Cristina Xavier da Fonseca
Pedro Cunha Lopes
Anabela Rocha


[1] Nas partes relevantes para o recurso.
[2] Opta-se por manter os negritos e sublinhados de origem (como nas demais peças processuais transcritas), com supressão das conclusões que reproduzem os termos da condenação.
[3] Na conclusão seguinte, transcreve-se o facto provado 6.
[4] A seguir, é transcrito o facto provado 8.
[5] Das quatro conclusões seguintes consta o teor dos factos provados 21 a 23.
[6] Nas duas primeiras, a assistente resume a pretensão do recorrente.
[7] Diploma legal donde provêm as normas a seguir citadas sem indicação de origem.
[8] Desde que relevantes para o recurso; inexistem factos não provados.
[9] Simas Santos e Leal-Henriques. Recursos em Processo Penal, 6.ª ed., 2007, Rei dos Livros, pág. 69.
[10] Leal-Henriques e Simas Santos. Código de Processo Penal anotado, 2.ª ed., II, pág. 740, citados, v.g., pelos Ac. Rel. Coimbra de 9.3.2018 (https://jurisprudencia.csm.org.pt/ecli/ECLI:PT:TRC:2018:628.16.7T8LMG.C1.BB/), Ac. Rel. Guimarães de 10.5.21 (https://jurisprudencia.csm.org.pt/ecli/ECLI:PT:TRG:2021:2434.18.5T9VCD.G1.AB/) e Ac. Rel. Lisboa de 21.3.23 (https://jurisprudencia.csm.org.pt/ecli/ECLI:PT:TRG:2021:2434.18.5T9VCD.G1.AB/).
[11] In https://www.infopedia.pt/dicionarios/lingua-portuguesa/erro.
[12] Ac. STJ de 17.10.2019, in https://jurisprudencia.csm.org.pt/ecli/ECLI:PT:STJ:2019:83.15.9SFPRT.P1.S1.07/.
[13] A referência a um EE constitui um lapso de escrita (conclusão 57), uma vez que não há qualquer interveniente processual com esse nome.
[14] À excepção do relatório pericial, que não volta a referir em matéria de erro de julgamento e, por isso, não relevou para este Tribunal.
[15] Conforme https://www.infopedia.pt/dicionarios/lingua-portuguesa/impor.
[16] Ac.
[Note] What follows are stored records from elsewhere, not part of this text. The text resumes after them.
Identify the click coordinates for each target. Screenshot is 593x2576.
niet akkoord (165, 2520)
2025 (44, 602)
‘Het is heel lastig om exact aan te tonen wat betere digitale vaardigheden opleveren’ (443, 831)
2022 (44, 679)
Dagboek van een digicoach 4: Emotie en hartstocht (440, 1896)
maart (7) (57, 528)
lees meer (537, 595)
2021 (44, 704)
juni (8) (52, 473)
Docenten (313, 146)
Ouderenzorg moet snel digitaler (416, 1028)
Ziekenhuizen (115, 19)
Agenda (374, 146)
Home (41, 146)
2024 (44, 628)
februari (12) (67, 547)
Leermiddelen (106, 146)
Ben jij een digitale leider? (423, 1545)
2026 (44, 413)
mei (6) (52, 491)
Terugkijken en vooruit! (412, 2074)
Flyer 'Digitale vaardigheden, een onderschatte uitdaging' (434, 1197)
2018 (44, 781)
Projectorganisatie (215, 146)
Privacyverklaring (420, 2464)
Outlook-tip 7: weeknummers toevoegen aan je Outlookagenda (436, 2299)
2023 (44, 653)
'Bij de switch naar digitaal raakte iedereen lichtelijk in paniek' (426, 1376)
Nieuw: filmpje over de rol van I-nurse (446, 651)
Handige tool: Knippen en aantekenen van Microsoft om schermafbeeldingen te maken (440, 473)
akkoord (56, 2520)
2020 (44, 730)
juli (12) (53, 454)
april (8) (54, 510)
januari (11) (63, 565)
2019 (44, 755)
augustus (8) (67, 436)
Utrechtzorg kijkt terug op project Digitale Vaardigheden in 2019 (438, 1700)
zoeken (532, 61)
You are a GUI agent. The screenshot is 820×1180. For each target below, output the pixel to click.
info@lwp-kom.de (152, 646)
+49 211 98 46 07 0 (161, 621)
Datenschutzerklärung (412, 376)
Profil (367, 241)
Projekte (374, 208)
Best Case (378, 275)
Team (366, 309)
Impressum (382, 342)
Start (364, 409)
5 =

STJ de 26.09.12, in https://jurisprudencia.csm.org.pt/ecli/ECLI:PT:STJ:2012:3.11.0PJAMD.L1.S1.95/.
[17] Ac. STJ de 23.04.2008, in https://jurisprudencia.csm.org.pt/ecli/ECLI:PT:STJ:2008:08P899.77/.
[18] Diverso seria o caso, se se tratasse do registo fonográfico ou videográfico de um episódio de violência doméstica de que a assistente ou o menor fossem vítimas – como, aliás, aconteceu relativamente à situação de 6 de Julho de 2024 –, que a jurisprudência vem legitimando, seja “por via do argumento de sentido vítimodogmático, excludente da tipicidade, seja porque a situação pode ser enquadrada nas causas de justificação previstas no artigo 31.º do Código Penal” (ac. Rel. Lisboa de 23.5.23, in https://jurisprudencia.csm.org.pt/ecli/ECLI:PT:TRL:2023:924.20.9PBCSC.L1.5.45/).
[19] Germano Marques da Silva, in Direito Processual Penal Português, 3, pág. 237 (citando escritos seus nos dois volumes anteriores), Universidade Católica Editora, Setembro de 2014 (reimpressão de Janeiro de 2023).
[20] Ac. STJ de 27.4.2017, in https://jurisprudencia.csm.org.pt/ecli/ECLI:PT:STJ:2017:452.15.4JAPDL.L1.S1.2E/.
[21] Ac. desta Rel. de 12.4.2021, in https://jurisprudencia.csm.org.pt/ecli/ECLI:PT:TRG:2021:366.11.7TAPTL.G1.21/.
[22] Ac. STJ de 9.6.2010, no proc. n.º 1/05.2GCMTS.P1.S1, in www.dgsi.pt.
[23] Aqui, seguia-se um excerto que não pode ser levado em conta por este Tribunal, uma vez que se reporta à matéria que foi alterada para não provada.